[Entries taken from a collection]
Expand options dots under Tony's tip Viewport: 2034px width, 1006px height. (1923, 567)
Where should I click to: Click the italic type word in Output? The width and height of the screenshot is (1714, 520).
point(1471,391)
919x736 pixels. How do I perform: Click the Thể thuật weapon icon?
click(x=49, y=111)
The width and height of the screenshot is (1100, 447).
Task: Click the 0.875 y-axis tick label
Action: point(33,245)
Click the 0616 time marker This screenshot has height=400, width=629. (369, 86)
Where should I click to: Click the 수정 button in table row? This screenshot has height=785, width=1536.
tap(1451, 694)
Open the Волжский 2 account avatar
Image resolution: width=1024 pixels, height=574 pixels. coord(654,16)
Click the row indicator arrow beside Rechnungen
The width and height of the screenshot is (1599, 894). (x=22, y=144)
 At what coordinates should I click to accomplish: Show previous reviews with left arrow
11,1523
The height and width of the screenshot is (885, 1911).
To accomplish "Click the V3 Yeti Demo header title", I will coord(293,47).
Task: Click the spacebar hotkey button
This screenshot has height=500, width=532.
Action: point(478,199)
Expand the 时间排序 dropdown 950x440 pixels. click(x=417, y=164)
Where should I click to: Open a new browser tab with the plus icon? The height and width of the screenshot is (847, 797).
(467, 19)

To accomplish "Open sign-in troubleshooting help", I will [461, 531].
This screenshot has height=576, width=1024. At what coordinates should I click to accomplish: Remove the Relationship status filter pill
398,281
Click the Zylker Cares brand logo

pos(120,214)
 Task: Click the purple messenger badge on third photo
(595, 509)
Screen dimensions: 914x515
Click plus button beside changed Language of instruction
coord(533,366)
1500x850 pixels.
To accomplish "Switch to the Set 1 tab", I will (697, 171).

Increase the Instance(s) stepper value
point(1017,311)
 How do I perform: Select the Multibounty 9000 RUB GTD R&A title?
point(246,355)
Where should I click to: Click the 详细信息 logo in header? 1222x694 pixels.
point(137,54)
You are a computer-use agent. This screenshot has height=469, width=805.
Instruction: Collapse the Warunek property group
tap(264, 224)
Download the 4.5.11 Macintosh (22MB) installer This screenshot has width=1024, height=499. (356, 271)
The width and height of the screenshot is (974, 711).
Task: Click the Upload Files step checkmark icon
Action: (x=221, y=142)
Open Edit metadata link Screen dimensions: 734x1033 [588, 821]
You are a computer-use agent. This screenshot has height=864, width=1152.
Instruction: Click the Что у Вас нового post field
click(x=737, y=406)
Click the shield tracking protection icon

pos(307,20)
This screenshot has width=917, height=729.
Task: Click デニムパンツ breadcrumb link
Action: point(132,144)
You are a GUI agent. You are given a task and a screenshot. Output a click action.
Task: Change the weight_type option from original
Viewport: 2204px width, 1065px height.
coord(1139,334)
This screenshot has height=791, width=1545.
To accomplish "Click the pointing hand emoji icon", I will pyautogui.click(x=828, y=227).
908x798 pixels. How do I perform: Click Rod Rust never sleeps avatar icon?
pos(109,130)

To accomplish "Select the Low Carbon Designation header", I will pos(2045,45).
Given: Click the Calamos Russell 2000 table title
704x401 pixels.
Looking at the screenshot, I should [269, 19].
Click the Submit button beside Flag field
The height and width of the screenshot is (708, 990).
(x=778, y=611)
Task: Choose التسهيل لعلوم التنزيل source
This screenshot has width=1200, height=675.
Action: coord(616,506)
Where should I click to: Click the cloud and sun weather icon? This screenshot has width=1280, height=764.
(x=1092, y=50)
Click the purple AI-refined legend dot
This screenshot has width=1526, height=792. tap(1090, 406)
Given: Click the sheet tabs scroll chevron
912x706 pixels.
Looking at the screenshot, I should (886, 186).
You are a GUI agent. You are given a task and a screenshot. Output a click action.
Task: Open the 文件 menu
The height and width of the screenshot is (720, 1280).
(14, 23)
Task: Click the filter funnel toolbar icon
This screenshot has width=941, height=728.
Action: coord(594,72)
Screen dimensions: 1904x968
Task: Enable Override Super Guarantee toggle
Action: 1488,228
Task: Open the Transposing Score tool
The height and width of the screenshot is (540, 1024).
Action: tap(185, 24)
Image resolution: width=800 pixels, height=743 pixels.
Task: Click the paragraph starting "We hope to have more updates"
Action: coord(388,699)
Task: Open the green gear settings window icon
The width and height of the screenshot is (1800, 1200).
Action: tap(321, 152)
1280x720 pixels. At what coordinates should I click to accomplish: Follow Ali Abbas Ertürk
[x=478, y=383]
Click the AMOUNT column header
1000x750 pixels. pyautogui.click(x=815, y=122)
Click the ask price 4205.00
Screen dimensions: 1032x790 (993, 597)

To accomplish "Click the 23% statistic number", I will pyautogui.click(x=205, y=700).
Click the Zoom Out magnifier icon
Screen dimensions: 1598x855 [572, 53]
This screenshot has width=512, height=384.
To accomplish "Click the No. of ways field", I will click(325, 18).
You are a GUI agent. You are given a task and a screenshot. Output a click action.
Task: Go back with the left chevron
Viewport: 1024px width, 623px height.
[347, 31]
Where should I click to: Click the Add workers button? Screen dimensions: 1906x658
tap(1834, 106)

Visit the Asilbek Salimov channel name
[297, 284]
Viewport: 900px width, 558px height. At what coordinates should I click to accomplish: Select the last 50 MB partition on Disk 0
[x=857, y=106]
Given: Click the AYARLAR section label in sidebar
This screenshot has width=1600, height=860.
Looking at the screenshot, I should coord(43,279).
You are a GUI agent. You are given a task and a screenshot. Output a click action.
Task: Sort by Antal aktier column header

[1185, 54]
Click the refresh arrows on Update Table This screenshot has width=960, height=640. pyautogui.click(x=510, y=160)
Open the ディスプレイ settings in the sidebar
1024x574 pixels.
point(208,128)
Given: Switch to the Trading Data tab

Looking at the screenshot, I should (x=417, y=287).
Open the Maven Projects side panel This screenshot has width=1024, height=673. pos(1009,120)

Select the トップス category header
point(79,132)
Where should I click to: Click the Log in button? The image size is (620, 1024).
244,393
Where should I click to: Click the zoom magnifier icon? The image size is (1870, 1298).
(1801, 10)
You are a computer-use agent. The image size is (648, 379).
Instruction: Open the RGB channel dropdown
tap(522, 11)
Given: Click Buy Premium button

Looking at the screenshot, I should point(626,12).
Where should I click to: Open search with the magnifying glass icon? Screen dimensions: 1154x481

▶ Exercise requirements
In this exercise, the data above is to be printed exactly.

▶ Problem solution
Expand options dots under Tony's tip Viewport: 2034px width, 1006px height. (1923, 567)
Where should I click to: Click the italic type word in Output? The width and height of the screenshot is (1714, 520).
point(1471,391)
919x736 pixels. How do I perform: Click the Thể thuật weapon icon?
click(x=49, y=111)
The width and height of the screenshot is (1100, 447).
Task: Click the 0.875 y-axis tick label
Action: point(33,245)
Click the 0616 time marker This screenshot has height=400, width=629. (369, 86)
Where should I click to: Click the 수정 button in table row? This screenshot has height=785, width=1536.
tap(1451, 694)
Open the Волжский 2 account avatar
Image resolution: width=1024 pixels, height=574 pixels. coord(654,16)
Click the row indicator arrow beside Rechnungen
The width and height of the screenshot is (1599, 894). (x=22, y=144)
 At what coordinates should I click to accomplish: Show previous reviews with left arrow
11,1523
The height and width of the screenshot is (885, 1911).
To accomplish "Click the V3 Yeti Demo header title", I will coord(293,47).
Task: Click the spacebar hotkey button
This screenshot has height=500, width=532.
Action: point(478,199)
Expand the 时间排序 dropdown 950x440 pixels. click(x=417, y=164)
Where should I click to: Open a new browser tab with the plus icon? The height and width of the screenshot is (847, 797).
(467, 19)

To accomplish "Open sign-in troubleshooting help", I will [461, 531].
This screenshot has height=576, width=1024. At what coordinates should I click to accomplish: Remove the Relationship status filter pill
398,281
Click the Zylker Cares brand logo

pos(120,214)
 Task: Click the purple messenger badge on third photo
(595, 509)
Screen dimensions: 914x515
Click plus button beside changed Language of instruction
coord(533,366)
1500x850 pixels.
To accomplish "Switch to the Set 1 tab", I will (697, 171).

Increase the Instance(s) stepper value
point(1017,311)
 How do I perform: Select the Multibounty 9000 RUB GTD R&A title?
point(246,355)
Where should I click to: Click the 详细信息 logo in header? 1222x694 pixels.
point(137,54)
You are a computer-use agent. This screenshot has height=469, width=805.
Instruction: Collapse the Warunek property group
tap(264, 224)
Download the 4.5.11 Macintosh (22MB) installer This screenshot has width=1024, height=499. (356, 271)
The width and height of the screenshot is (974, 711).
Task: Click the Upload Files step checkmark icon
Action: (x=221, y=142)
Open Edit metadata link Screen dimensions: 734x1033 [588, 821]
You are a computer-use agent. This screenshot has height=864, width=1152.
Instruction: Click the Что у Вас нового post field
click(x=737, y=406)
Click the shield tracking protection icon

pos(307,20)
This screenshot has width=917, height=729.
Task: Click デニムパンツ breadcrumb link
Action: point(132,144)
You are a GUI agent. You are given a task and a screenshot. Output a click action.
Task: Change the weight_type option from original
Viewport: 2204px width, 1065px height.
coord(1139,334)
This screenshot has height=791, width=1545.
To accomplish "Click the pointing hand emoji icon", I will pyautogui.click(x=828, y=227).
908x798 pixels. How do I perform: Click Rod Rust never sleeps avatar icon?
pos(109,130)

To accomplish "Select the Low Carbon Designation header", I will pos(2045,45).
Given: Click the Calamos Russell 2000 table title
704x401 pixels.
Looking at the screenshot, I should [269, 19].
Click the Submit button beside Flag field
The height and width of the screenshot is (708, 990).
(x=778, y=611)
Task: Choose التسهيل لعلوم التنزيل source
This screenshot has width=1200, height=675.
Action: coord(616,506)
Where should I click to: Click the cloud and sun weather icon? This screenshot has width=1280, height=764.
(x=1092, y=50)
Click the purple AI-refined legend dot
This screenshot has width=1526, height=792. tap(1090, 406)
Given: Click the sheet tabs scroll chevron
912x706 pixels.
Looking at the screenshot, I should (886, 186).
You are a GUI agent. You are given a task and a screenshot. Output a click action.
Task: Open the 文件 menu
The height and width of the screenshot is (720, 1280).
(14, 23)
Task: Click the filter funnel toolbar icon
This screenshot has width=941, height=728.
Action: coord(594,72)
Screen dimensions: 1904x968
Task: Enable Override Super Guarantee toggle
Action: 1488,228
Task: Open the Transposing Score tool
The height and width of the screenshot is (540, 1024).
Action: tap(185, 24)
Image resolution: width=800 pixels, height=743 pixels.
Task: Click the paragraph starting "We hope to have more updates"
Action: coord(388,699)
Task: Open the green gear settings window icon
The width and height of the screenshot is (1800, 1200).
Action: tap(321, 152)
1280x720 pixels. At what coordinates should I click to accomplish: Follow Ali Abbas Ertürk
[x=478, y=383]
Click the AMOUNT column header
1000x750 pixels. pyautogui.click(x=815, y=122)
Click the ask price 4205.00
Screen dimensions: 1032x790 (993, 597)

To accomplish "Click the 23% statistic number", I will pyautogui.click(x=205, y=700).
Click the Zoom Out magnifier icon
Screen dimensions: 1598x855 [572, 53]
This screenshot has width=512, height=384.
To accomplish "Click the No. of ways field", I will click(325, 18).
You are a GUI agent. You are given a task and a screenshot. Output a click action.
Task: Go back with the left chevron
Viewport: 1024px width, 623px height.
[347, 31]
Where should I click to: Click the Add workers button? Screen dimensions: 1906x658
tap(1834, 106)

Visit the Asilbek Salimov channel name
[297, 284]
Viewport: 900px width, 558px height. At what coordinates should I click to accomplish: Select the last 50 MB partition on Disk 0
[x=857, y=106]
Given: Click the AYARLAR section label in sidebar
This screenshot has width=1600, height=860.
Looking at the screenshot, I should coord(43,279).
You are a GUI agent. You are given a task and a screenshot. Output a click action.
Task: Sort by Antal aktier column header

[1185, 54]
Click the refresh arrows on Update Table This screenshot has width=960, height=640. pyautogui.click(x=510, y=160)
Open the ディスプレイ settings in the sidebar
1024x574 pixels.
point(208,128)
Given: Switch to the Trading Data tab

Looking at the screenshot, I should (x=417, y=287).
Open the Maven Projects side panel This screenshot has width=1024, height=673. pos(1009,120)

Select the トップス category header
point(79,132)
Where should I click to: Click the Log in button? The image size is (620, 1024).
244,393
Where should I click to: Click the zoom magnifier icon? The image size is (1870, 1298).
(1801, 10)
You are a computer-use agent. The image size is (648, 379).
Instruction: Open the RGB channel dropdown
tap(522, 11)
Given: Click Buy Premium button

Looking at the screenshot, I should point(626,12).
Where should I click to: Open search with the magnifying glass icon? Screen dimensions: 1154x481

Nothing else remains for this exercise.